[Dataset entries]
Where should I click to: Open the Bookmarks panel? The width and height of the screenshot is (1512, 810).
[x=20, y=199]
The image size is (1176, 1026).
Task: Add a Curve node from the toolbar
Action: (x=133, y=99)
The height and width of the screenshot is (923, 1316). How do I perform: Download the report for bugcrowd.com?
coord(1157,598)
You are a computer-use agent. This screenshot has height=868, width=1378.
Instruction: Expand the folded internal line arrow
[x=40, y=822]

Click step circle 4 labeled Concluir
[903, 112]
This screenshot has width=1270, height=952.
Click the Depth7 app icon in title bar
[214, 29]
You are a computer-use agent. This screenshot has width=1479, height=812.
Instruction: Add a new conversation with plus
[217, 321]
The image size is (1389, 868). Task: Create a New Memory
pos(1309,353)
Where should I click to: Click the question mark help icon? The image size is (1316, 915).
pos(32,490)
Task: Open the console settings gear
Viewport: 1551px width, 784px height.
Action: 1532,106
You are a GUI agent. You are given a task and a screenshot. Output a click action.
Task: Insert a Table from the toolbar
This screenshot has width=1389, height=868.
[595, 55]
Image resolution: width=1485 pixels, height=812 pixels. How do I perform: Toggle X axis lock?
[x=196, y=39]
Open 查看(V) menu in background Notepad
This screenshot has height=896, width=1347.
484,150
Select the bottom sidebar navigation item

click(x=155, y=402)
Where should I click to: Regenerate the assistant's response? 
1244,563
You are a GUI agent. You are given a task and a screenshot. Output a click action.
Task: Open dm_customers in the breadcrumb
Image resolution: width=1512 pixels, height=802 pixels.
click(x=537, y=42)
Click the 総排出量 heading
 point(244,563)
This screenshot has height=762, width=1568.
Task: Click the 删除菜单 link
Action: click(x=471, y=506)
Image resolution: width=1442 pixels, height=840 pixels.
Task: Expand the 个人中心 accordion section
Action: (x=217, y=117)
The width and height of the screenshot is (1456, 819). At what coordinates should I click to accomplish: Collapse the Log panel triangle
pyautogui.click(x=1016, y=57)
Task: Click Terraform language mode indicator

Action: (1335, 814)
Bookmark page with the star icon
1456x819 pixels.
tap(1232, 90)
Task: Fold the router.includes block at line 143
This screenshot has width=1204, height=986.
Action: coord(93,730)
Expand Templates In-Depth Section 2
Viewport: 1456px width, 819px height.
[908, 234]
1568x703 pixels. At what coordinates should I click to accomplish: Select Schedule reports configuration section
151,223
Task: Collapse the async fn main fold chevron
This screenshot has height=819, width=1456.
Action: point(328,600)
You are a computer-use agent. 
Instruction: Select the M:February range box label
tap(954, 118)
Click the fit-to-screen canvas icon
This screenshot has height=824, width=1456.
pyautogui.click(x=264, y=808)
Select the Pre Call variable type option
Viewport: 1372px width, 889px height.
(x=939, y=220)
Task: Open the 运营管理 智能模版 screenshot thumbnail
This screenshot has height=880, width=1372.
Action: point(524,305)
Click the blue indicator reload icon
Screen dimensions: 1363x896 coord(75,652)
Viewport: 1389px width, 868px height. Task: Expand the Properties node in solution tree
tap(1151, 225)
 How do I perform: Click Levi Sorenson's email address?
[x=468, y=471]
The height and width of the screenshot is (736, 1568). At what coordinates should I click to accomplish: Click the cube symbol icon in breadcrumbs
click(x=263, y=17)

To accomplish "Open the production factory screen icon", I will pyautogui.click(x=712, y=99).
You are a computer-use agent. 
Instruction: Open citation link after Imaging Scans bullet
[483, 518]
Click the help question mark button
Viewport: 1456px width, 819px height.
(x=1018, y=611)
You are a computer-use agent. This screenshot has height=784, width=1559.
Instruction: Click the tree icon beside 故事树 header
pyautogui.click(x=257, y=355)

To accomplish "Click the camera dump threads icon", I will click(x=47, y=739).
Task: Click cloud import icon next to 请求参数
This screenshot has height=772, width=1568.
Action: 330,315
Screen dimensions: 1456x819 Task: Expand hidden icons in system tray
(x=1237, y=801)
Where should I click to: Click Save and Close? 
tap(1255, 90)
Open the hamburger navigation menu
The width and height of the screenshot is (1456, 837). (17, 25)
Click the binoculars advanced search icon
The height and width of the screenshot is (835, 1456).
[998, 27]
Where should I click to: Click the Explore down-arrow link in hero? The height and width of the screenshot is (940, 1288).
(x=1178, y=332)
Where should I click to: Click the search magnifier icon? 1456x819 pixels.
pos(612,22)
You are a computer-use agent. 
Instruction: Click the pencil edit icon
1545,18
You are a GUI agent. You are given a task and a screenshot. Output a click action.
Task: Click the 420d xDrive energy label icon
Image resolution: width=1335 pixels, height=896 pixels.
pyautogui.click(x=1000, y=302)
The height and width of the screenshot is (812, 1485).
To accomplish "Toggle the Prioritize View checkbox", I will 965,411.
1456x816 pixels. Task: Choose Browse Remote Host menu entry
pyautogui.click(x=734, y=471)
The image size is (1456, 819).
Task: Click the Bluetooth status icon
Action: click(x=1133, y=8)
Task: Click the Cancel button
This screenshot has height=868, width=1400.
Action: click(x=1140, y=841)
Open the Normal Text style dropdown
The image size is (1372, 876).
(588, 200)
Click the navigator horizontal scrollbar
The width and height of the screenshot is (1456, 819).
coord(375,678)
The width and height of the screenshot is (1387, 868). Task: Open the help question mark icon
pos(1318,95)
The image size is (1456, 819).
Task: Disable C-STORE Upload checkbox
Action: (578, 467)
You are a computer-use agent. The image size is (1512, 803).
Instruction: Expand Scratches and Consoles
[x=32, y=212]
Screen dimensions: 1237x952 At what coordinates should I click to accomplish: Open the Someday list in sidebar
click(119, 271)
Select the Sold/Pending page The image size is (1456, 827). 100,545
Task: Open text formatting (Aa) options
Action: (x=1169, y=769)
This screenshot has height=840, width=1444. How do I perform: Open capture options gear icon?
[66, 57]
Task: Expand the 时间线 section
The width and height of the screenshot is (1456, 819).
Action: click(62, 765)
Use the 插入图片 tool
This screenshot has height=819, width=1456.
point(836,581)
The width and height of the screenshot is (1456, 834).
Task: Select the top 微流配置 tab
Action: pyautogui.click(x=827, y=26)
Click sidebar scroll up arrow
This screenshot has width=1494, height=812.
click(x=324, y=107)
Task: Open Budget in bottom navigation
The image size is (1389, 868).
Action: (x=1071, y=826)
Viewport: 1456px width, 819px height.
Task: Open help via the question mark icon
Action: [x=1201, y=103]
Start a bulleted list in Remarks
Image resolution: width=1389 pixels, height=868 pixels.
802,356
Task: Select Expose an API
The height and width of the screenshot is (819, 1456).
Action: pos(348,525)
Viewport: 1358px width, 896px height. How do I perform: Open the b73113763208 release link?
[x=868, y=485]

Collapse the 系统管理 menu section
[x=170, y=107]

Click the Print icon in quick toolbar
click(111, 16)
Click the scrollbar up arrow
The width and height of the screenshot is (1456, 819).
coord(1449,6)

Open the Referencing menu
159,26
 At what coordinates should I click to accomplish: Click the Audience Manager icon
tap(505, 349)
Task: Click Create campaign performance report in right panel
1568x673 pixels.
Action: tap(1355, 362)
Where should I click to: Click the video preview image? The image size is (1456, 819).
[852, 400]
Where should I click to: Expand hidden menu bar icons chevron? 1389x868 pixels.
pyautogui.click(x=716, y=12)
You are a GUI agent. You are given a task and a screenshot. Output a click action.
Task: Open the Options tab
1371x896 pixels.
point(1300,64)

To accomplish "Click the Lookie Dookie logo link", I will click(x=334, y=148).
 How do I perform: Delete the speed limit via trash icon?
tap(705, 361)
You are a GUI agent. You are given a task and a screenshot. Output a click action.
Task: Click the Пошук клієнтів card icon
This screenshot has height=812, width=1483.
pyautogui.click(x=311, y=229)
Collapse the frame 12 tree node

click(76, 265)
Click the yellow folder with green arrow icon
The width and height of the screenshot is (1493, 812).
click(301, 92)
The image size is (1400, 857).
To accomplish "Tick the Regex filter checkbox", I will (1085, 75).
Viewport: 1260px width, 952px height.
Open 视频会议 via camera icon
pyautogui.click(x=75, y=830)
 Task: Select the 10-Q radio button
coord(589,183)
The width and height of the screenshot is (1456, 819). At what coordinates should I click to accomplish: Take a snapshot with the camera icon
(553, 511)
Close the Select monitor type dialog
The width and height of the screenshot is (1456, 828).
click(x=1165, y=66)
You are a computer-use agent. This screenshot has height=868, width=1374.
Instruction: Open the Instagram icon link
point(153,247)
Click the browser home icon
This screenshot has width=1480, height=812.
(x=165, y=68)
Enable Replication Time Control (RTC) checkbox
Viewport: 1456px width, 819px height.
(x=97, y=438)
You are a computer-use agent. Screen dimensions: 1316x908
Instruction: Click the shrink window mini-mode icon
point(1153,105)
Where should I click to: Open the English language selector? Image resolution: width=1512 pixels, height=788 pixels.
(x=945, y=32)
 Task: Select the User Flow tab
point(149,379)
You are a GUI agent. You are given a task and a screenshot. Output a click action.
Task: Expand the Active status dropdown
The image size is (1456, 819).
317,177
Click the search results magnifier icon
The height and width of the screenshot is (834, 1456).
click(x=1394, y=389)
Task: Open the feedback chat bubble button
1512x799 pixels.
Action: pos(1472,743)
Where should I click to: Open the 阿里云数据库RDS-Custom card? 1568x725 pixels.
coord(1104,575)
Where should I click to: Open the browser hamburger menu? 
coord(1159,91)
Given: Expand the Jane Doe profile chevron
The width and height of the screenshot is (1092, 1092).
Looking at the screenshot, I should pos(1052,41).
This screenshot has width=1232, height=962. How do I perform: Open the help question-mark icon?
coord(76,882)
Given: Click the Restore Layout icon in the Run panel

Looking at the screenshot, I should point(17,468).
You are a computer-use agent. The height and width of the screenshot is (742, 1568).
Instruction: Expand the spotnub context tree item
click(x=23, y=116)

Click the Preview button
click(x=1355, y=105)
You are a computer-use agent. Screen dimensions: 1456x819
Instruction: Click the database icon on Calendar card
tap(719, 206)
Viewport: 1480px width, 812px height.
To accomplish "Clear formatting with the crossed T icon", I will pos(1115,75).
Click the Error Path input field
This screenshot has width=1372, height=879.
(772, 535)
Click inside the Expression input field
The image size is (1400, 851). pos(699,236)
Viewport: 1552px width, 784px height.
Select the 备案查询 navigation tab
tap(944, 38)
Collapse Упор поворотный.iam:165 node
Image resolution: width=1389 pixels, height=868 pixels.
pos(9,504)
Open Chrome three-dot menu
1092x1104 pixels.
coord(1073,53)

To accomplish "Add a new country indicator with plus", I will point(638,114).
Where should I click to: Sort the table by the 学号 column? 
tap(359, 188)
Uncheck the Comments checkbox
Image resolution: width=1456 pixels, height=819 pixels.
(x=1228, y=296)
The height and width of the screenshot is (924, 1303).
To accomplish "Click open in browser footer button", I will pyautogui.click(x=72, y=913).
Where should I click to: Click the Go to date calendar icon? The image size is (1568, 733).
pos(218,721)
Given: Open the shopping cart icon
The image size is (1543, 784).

**ACTION ITEM**
When the line with "Select the 备案查询 navigation tab" is reached in the data above, begin copying, and stop after the line with "The height and width of the screenshot is (924, 1303)."; copy each line exactly, both ends included.

**ANSWER BOX**
Select the 备案查询 navigation tab
tap(944, 38)
Collapse Упор поворотный.iam:165 node
Image resolution: width=1389 pixels, height=868 pixels.
pos(9,504)
Open Chrome three-dot menu
1092x1104 pixels.
coord(1073,53)

To accomplish "Add a new country indicator with plus", I will point(638,114).
Where should I click to: Sort the table by the 学号 column? 
tap(359, 188)
Uncheck the Comments checkbox
Image resolution: width=1456 pixels, height=819 pixels.
(x=1228, y=296)
The height and width of the screenshot is (924, 1303).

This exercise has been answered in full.